BEGIN Exercise text

Donald Trump’s endgame
Hanlon’s Razor is an epigram that is occasionally useful in the twilight of the Trump era and goes, “Never attribute to malice that which is adequately explained by stupidity.” Its usefulness comes in describing those few remaining apologists for Donald Trump who have morally painted themselves into a corner and are too embarrassed to admit they made a mistake. They are the slow ones, the weak-minded, symbolic descendants of the fanatical holdouts who were still supporting Hitler as the Allies closed on Berlin. They didn’t stand up early against Trump when it was still justifiable — and even a bit fashionable — to do so, and now in this darkening Trumpian Gotterdammerung it is, finally, too late. They will never live it down, and we should never let them.
But Trump is the exception to Hanlon’s Razor. Trump is driven by stupidity and malice and a natural indolence that comes from years of getting things his own way without ever having to work for it. Donald Trump is, if nothing else, unique. The coming together of forces that made his misbegotten presidency possible will probably never happen again. For the first time in its history the United States of America elected a loser for president, and the only ones who will vote for him in November are suckers.

END Exercise text

** What you need to do **
Answer from the article on Donald Trump:
1. What does Hanlon's Razor say?
2. Besides stupidity and malice, what does the article say drives Trump?
3. Who does the article say will vote for him in November?
The listing that follows has nothing to do with the text above.

BEGIN Data to examine

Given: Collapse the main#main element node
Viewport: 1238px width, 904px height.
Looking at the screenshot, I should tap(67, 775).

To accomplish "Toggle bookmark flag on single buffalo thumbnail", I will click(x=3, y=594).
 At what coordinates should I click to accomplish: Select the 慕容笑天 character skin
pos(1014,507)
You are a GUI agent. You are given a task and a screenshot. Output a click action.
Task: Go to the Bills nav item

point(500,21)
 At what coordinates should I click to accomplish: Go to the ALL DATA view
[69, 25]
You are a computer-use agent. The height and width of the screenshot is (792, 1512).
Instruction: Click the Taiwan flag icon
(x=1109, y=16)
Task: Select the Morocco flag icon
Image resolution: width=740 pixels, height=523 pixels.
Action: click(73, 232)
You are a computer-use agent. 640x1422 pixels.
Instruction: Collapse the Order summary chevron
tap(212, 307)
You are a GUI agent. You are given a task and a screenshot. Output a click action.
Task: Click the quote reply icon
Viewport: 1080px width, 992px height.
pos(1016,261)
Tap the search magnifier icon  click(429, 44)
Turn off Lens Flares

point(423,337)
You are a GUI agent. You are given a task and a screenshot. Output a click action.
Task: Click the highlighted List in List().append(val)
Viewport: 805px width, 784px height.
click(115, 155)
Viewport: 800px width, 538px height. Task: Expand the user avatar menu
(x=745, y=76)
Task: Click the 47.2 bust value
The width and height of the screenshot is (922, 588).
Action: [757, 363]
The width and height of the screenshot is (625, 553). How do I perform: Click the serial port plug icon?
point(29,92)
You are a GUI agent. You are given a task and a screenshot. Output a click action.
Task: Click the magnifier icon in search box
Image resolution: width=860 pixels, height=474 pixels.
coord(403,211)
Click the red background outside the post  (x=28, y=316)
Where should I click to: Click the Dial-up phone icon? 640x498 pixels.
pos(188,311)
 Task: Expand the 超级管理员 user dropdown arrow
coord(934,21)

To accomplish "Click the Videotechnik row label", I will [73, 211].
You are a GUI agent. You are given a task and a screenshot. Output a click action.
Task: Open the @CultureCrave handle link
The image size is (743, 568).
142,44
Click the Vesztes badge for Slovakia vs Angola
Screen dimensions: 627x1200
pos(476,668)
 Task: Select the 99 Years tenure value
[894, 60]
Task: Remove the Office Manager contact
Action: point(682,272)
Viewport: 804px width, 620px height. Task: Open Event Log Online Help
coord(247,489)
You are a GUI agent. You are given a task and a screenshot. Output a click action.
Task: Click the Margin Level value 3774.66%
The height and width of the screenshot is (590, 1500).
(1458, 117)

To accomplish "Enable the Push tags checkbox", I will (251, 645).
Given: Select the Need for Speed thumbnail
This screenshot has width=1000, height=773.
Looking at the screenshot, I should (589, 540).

END Data to examine

** Written reply **
1. "Never attribute to malice that which is adequately explained by stupidity."
2. A natural indolence that comes from years of getting things his own way without ever having to work for it.
3. Suckers.